There is also the problem that the KJV is often not very accurate in its translation. By whose standard?  And why should believe that “standard”?  At the admission of the people who produced the KJV themselves, they used a variety of words to render the same Hebrew and Greek words,3 which sometimes could minimize accuracy and original intertextuality. OR it could be an advanced revelation.  Which it is…  A few examples of inaccuracies of translation in the KJV are:

Acts 19:37: ‘robbers of churches’ (anachronistic: churches didn’t exist at the time; inaccurate: ‘temple’ would be far better) Why would it be “far better”?  The fact is that “church” is an assembly and there have always been assemblies that were filled with idols.  How is this inaccurate at all?
Acts 12:4: ‘Easter’ (inaccurate: ‘Passover’ is the accurate translation) Incorrect, why would a Roman observe “passover” and also, passover had already happened in vs 3! The next holiday on the docket is the pagan, Roman festival of Easter.  Why would Herod wait for an entire year to deal with the issue?  He wouldn’t.  Your solution is worse than the problem.  
Rom. 3:4,6,31; 6:2,15; 7:7,13; 9:14; 11:1,11; 1 Cor. 6:15; Gal. 2:17; 3:21; 6:14: ‘God forbid’ (inaccurate: the word ‘God’ is not in the Greek.
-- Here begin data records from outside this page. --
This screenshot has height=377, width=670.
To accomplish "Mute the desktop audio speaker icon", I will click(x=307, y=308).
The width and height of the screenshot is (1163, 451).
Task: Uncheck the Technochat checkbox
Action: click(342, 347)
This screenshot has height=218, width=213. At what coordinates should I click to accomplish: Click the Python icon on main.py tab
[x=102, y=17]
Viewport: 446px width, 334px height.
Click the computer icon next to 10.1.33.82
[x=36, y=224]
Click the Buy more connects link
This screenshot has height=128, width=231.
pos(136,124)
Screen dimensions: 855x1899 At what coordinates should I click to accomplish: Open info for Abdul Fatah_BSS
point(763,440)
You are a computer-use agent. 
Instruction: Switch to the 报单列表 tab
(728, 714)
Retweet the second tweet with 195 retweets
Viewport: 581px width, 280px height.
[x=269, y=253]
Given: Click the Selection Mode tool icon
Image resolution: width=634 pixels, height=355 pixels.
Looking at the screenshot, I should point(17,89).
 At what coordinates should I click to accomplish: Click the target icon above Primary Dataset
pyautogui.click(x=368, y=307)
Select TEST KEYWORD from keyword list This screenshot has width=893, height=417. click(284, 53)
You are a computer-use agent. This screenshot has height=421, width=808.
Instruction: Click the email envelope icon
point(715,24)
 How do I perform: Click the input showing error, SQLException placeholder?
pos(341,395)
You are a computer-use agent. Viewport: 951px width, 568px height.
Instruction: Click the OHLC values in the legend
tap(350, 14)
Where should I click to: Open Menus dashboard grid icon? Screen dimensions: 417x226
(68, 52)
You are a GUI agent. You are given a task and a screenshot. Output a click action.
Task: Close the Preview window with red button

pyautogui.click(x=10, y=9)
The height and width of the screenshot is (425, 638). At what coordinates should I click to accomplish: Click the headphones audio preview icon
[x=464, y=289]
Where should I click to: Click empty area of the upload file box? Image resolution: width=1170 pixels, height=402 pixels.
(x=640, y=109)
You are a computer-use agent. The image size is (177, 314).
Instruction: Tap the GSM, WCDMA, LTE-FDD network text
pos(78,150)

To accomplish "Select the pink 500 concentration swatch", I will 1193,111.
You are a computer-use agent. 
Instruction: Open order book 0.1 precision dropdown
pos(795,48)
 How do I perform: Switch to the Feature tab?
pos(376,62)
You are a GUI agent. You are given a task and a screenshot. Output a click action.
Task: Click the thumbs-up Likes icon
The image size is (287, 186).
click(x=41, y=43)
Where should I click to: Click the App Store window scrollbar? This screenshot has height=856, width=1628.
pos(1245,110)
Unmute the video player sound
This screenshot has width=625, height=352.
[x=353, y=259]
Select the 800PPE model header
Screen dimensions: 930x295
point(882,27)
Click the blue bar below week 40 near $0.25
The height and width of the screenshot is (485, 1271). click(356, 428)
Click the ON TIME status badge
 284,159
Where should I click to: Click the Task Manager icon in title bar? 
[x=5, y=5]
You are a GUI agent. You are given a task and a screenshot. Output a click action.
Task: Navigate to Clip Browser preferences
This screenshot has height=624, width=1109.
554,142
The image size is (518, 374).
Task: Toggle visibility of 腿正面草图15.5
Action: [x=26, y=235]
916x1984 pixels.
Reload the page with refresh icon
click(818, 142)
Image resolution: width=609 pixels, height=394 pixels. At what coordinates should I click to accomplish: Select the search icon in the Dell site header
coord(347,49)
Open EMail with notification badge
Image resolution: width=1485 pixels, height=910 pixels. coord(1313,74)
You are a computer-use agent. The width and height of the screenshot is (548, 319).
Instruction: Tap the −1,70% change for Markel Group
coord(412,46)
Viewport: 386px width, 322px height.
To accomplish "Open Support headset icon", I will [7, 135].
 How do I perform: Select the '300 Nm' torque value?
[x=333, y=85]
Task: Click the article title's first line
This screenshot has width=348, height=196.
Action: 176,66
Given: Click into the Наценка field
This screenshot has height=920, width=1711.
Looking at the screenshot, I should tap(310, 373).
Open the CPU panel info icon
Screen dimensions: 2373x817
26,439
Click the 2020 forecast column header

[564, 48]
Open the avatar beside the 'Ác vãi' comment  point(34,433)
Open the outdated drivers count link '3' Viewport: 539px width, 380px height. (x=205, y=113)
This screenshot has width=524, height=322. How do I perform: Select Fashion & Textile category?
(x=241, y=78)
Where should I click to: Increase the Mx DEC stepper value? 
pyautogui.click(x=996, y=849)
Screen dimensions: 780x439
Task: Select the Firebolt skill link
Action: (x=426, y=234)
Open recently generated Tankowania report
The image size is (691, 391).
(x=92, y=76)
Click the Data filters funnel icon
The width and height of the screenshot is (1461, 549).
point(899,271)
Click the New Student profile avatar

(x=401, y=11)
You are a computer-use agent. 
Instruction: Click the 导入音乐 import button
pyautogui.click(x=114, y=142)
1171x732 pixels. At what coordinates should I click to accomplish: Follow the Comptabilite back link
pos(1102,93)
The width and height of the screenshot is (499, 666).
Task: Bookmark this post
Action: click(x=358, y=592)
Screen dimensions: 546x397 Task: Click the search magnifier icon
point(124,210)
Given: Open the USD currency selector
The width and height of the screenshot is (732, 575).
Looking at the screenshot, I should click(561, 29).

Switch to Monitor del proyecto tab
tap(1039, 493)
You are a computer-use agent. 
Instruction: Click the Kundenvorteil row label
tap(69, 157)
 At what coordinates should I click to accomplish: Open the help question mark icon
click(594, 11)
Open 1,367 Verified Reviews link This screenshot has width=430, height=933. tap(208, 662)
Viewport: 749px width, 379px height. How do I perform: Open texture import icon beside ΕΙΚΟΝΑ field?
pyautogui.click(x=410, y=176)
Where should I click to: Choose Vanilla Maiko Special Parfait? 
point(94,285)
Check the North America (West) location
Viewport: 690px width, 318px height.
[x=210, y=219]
A better translation is ‘May it never be!”) The author of this article needs to understand how translation works.  This phrase in the Greek is an idiom and therefore to translate it literally is not necessary.  In Georgian “all the time” is “every month” to translate it literally, either way, would not make any sense.  Plus, the fact that the author has so few issues like this, even though the KJB translators were very literal, proves that they did a good job.  Gen. 12:6: ‘plain of Moreh’ (inaccurate: ‘plain’ should be ‘oak’) That Hebrew word shows up 9 times in the Old Testament and every time the KJB translators put “plain”.  Obviously, they think Strong and Gesenius are wrong.  Which scholars should I believe?  Also, look at the context, did Abraham dwell in a tree or in a plain?  The context makes it obvious which translation is correct.  How did the author of this article not think about this?  What else did he miss?  
In conclusion, the KJV is simply not the ‘only true, unchanged version of the Bible’. Wrong again.  Strike ten, you’re out!  That idea goes against the intentions of the people who originally produced the KJV and, worse than that, against the intentions of the God of the whole world who wants all people to come to know him and is happy to communicate to them in their own language.  I hope that all people come to know God and his words.  Let’s start with you, Luke Buckler.  Are you saved?  Do you know for sure if you will go to heaven when you die?  God’s word say you can know.  I John 5:13.  If you Christadelphians have any questions about how you can know for sure that heaven is your home, just ask.  I will take a Bible and show you what God says about it.


There you have it, Ol’ Luke thinks the King James is wrong, but he doesn’t know what is right.  Unless, he thinks HE is the final authority, like a pope…

Believe the Book!  I am reminded, once again, of the old song… THE BIBLE STANDS!


4 thoughts on “More Christadelphian Foolishness About the King James Bible

  1. Thank you for this site. Despite their smugness and arrogance and elitism, much of Christadelphian doctrine is erroneous. Examine the comments of some of their defectors on the Internet to gain a true sense of who they are, and then beware of this small cult and their “Truth.”